TASK DIRECTIONS: Each line from the opening of the records that follow to the line with "766x538 pixels." needs to be written out exactly. Add nothing.

RECORDS SUPPLIED:
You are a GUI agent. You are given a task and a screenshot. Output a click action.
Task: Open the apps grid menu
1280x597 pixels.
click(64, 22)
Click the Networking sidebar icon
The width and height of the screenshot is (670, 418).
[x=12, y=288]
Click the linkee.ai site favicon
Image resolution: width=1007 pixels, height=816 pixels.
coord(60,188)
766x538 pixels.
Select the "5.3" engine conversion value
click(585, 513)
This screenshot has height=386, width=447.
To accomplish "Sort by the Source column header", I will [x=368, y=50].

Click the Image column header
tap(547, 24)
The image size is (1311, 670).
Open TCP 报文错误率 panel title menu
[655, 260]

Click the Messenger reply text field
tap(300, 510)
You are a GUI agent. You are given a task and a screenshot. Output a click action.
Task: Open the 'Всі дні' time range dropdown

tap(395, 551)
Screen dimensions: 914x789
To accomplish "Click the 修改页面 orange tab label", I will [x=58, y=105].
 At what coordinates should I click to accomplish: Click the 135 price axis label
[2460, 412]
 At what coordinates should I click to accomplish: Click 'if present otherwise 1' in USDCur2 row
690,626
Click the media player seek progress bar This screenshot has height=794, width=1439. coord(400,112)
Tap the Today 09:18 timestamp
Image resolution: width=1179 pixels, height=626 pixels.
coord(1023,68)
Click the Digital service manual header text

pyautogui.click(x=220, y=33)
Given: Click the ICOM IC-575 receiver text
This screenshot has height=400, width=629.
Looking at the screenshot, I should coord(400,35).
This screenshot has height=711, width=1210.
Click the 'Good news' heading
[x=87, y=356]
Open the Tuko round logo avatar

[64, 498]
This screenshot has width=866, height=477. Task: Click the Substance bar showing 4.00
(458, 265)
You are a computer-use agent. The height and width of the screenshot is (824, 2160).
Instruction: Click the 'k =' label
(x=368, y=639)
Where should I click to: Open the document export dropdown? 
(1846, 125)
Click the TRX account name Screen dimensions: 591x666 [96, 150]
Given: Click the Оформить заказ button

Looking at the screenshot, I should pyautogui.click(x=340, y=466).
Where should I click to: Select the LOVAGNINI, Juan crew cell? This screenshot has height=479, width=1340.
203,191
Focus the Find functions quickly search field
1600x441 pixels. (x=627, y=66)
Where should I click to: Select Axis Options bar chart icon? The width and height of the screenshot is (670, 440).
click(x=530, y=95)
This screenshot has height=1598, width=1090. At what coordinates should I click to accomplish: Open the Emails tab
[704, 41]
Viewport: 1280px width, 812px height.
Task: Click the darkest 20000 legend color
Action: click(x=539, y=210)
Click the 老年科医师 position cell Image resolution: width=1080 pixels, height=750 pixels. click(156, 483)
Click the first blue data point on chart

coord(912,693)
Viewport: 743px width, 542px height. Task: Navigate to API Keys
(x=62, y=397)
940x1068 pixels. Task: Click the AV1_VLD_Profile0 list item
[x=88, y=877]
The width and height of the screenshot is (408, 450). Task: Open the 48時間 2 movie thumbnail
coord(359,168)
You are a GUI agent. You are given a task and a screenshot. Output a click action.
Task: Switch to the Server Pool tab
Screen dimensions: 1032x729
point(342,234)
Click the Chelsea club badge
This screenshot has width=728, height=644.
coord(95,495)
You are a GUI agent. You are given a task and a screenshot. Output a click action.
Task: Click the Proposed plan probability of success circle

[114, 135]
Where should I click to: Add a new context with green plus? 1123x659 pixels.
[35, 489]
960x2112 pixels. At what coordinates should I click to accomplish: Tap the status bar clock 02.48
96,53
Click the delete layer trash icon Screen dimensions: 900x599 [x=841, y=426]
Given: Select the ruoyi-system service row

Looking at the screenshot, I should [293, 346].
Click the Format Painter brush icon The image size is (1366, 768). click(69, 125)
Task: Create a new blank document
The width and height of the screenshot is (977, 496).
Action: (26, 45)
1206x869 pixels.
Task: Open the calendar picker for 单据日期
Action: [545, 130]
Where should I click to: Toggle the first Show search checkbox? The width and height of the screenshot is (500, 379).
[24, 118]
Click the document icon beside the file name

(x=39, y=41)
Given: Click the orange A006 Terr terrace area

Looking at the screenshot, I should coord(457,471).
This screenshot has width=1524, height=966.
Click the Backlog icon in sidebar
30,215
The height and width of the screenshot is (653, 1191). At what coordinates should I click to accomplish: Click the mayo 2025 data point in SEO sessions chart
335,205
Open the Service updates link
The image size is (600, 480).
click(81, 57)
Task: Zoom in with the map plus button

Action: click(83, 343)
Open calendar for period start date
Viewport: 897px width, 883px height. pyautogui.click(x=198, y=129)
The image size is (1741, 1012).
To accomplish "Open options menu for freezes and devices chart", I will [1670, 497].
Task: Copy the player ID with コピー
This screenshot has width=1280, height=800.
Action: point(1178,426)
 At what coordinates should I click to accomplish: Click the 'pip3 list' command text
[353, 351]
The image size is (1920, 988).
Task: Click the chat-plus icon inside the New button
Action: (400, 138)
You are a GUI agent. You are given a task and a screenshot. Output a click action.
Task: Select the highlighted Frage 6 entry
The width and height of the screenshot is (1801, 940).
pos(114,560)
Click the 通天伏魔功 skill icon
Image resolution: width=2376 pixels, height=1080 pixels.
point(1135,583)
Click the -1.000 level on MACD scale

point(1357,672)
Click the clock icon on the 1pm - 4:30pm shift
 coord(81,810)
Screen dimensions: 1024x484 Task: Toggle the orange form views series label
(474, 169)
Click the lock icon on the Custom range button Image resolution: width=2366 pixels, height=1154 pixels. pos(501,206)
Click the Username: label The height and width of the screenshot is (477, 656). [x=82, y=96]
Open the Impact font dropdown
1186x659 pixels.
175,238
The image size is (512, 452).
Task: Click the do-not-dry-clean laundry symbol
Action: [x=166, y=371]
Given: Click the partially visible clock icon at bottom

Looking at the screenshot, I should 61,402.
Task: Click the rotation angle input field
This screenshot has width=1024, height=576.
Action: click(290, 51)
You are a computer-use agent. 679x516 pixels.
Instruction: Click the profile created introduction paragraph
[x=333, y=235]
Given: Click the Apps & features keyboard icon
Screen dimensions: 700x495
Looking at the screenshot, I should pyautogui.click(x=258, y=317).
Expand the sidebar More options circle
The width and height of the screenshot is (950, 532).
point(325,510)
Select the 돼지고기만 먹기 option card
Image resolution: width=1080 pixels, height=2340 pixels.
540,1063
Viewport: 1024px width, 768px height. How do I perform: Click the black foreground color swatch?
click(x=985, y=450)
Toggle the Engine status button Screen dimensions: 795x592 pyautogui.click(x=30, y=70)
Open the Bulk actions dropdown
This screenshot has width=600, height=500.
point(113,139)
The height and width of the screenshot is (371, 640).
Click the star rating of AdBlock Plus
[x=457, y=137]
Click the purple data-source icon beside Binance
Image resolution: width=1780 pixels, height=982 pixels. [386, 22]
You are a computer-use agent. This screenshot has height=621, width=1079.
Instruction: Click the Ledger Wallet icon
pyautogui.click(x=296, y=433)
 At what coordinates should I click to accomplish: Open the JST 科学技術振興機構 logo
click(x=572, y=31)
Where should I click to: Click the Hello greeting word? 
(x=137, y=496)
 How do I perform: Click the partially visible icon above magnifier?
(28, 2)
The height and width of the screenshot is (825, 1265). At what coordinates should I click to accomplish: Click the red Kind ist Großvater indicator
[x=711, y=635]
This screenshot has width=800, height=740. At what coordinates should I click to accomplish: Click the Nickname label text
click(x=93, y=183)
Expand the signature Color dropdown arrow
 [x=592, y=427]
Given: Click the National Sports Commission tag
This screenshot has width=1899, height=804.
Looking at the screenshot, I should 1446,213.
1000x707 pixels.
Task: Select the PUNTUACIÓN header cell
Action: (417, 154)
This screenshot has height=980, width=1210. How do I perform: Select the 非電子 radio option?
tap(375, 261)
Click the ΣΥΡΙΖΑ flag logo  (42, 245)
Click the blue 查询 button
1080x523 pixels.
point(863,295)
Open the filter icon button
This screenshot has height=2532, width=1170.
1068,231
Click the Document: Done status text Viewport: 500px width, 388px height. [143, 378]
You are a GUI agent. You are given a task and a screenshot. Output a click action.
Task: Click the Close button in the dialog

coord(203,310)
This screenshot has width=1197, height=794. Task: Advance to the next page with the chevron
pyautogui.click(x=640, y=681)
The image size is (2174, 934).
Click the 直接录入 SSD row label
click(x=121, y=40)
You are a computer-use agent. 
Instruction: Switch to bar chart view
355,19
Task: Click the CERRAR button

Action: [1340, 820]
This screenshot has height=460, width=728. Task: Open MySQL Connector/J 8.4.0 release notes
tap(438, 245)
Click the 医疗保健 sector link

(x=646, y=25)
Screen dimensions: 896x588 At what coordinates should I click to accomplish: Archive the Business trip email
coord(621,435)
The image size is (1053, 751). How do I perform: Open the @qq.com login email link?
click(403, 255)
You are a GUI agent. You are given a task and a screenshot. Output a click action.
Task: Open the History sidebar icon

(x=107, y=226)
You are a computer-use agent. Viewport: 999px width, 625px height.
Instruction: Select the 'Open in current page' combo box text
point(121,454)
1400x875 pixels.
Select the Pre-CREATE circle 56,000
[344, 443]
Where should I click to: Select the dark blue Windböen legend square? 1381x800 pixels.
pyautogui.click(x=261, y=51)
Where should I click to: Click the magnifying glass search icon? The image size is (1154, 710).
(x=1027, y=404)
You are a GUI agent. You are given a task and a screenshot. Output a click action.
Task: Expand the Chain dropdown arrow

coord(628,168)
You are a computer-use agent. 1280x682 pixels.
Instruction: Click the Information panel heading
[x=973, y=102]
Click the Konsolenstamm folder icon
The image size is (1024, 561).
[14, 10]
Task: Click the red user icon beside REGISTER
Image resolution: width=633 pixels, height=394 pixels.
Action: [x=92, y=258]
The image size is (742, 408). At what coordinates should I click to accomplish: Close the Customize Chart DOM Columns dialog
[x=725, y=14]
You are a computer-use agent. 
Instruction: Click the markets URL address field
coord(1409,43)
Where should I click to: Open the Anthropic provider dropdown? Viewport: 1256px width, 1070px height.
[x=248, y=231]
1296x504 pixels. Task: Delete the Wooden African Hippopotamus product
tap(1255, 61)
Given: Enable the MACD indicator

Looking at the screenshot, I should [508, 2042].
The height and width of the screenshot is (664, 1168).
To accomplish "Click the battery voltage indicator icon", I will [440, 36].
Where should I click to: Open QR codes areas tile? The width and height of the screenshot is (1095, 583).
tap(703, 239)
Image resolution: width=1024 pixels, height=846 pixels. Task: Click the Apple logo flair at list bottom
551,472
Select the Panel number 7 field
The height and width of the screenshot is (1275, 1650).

ANSWER SECTION:
You are a GUI agent. You are given a task and a screenshot. Output a click action.
Task: Open the apps grid menu
1280x597 pixels.
click(64, 22)
Click the Networking sidebar icon
The width and height of the screenshot is (670, 418).
[x=12, y=288]
Click the linkee.ai site favicon
Image resolution: width=1007 pixels, height=816 pixels.
coord(60,188)
766x538 pixels.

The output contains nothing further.